Questo
pensiero ti coglie come un colpo di fucile, quando arrivi sul crinale tra le
cime del Monte Boccaor e del Monte Meatte, salendo dalla Valle di San
Liberale, lungo il sentiero CAI 153. Un colpo solo, che rimbomba tra le
nuvole basse, nell’aria umida densa di pioggia
e ti tasti per sentire se ha colpito nel segno.
Ti guardi intorno smarrito perché non c’è
orizzonte o giro di monti con cui orientarti. Sul crinale, tra la nebbia, segui
il filo dei passi e il sentiero, senza quasi che te ne accorgi, s’infila in una trincea della Grande Guerra che ti accoglie
e ti avvolge: una parete di terra e sassi che arrivano al petto.
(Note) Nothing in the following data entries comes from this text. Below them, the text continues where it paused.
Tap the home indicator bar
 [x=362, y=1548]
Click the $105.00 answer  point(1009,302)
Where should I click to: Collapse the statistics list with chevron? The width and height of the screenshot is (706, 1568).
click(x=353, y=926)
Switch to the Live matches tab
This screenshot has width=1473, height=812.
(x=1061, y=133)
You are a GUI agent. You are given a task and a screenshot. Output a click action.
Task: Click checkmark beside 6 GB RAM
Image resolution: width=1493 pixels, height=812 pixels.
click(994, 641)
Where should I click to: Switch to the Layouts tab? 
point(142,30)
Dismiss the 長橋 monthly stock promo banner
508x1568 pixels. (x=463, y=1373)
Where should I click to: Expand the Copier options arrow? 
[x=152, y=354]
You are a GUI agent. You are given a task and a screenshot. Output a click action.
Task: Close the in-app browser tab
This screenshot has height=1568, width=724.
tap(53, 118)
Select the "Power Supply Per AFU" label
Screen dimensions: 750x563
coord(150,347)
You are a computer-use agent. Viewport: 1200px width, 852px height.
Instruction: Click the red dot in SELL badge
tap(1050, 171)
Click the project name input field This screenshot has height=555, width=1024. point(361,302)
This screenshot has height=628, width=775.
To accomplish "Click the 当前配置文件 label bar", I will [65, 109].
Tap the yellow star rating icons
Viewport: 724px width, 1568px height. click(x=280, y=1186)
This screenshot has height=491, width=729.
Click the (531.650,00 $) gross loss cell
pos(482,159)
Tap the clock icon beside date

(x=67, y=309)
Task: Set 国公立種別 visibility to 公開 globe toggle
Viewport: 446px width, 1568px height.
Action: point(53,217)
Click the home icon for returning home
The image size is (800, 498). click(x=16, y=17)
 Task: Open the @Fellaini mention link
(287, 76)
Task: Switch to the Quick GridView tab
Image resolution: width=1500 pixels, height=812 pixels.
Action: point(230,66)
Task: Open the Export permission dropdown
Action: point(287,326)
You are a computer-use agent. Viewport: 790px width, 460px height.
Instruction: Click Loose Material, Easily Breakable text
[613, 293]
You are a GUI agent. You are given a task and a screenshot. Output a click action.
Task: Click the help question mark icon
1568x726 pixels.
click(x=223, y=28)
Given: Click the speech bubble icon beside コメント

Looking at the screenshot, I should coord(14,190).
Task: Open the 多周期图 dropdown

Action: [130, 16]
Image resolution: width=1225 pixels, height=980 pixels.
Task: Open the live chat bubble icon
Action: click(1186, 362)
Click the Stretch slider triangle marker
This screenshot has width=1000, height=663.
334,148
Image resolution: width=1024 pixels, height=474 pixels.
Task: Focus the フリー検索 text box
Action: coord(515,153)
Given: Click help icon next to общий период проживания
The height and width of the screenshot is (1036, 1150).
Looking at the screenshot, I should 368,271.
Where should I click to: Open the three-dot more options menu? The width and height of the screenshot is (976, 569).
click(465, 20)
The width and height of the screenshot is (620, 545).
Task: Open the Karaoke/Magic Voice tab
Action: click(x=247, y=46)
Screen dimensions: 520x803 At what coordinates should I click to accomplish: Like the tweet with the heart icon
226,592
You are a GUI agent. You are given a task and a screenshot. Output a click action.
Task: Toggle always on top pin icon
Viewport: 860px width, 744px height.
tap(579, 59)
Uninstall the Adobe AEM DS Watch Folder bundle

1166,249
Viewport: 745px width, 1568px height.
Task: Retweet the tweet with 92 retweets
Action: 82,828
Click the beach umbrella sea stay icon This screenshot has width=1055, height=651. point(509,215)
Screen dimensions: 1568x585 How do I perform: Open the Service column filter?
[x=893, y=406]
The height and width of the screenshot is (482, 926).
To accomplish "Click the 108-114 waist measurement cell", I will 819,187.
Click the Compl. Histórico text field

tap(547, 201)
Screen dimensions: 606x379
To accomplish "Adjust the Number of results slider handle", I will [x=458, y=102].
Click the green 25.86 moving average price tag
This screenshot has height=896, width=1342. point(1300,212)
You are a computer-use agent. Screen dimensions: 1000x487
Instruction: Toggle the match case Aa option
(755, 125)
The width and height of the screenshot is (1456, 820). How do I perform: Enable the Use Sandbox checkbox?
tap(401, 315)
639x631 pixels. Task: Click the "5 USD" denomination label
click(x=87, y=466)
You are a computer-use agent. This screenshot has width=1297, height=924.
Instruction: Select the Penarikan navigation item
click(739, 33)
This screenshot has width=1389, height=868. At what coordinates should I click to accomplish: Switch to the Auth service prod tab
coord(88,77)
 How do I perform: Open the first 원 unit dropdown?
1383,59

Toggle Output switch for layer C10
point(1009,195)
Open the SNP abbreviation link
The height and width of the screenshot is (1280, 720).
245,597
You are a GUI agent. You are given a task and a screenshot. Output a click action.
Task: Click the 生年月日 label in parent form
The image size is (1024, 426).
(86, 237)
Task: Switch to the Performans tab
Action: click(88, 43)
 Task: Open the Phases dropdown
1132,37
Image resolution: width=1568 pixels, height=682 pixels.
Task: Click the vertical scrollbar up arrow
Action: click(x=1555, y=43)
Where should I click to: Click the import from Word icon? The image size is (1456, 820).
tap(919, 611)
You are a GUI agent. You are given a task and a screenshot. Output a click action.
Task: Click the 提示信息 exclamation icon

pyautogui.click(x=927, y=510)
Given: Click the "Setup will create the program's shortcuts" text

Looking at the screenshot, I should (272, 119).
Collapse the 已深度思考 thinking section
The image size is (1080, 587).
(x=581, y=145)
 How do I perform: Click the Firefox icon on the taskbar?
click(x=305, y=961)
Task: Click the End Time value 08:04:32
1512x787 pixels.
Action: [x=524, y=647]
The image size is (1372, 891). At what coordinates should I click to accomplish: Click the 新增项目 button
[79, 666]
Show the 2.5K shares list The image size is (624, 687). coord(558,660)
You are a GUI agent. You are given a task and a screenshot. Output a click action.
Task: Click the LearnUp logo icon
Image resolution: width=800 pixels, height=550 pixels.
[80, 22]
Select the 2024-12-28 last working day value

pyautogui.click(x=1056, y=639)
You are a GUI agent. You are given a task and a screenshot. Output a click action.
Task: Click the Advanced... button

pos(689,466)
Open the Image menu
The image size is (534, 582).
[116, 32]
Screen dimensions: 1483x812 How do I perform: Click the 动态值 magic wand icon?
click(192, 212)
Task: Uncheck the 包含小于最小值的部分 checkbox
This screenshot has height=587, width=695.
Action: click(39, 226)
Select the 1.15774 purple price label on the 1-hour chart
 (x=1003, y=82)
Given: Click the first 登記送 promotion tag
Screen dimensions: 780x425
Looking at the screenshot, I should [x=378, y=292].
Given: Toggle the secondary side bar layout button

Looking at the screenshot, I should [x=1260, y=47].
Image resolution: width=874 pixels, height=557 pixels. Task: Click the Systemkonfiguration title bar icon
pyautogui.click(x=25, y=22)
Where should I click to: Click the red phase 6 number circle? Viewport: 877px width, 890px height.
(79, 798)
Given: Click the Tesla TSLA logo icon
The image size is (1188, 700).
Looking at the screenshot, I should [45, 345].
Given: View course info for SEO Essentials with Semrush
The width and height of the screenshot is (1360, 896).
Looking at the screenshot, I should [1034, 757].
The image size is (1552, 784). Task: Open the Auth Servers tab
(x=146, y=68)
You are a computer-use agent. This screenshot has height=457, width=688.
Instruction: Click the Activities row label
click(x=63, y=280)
Abbassi lo
sguardo e vedi il fango che imbratta gli scarponi da escursionismo e ne immagini altri chiodati e lerci di
escrementi, vomito e sangue che
ristagnano nauseati piuttosto che uscire allo scoperto. Alzi lo sguardo e segui
la lunga ferita scura che corre sul cotico erboso, scavata seguendo il profilo
del crinale, ad un passo dal dirupo, come la ruga profonda su un volto smagrito.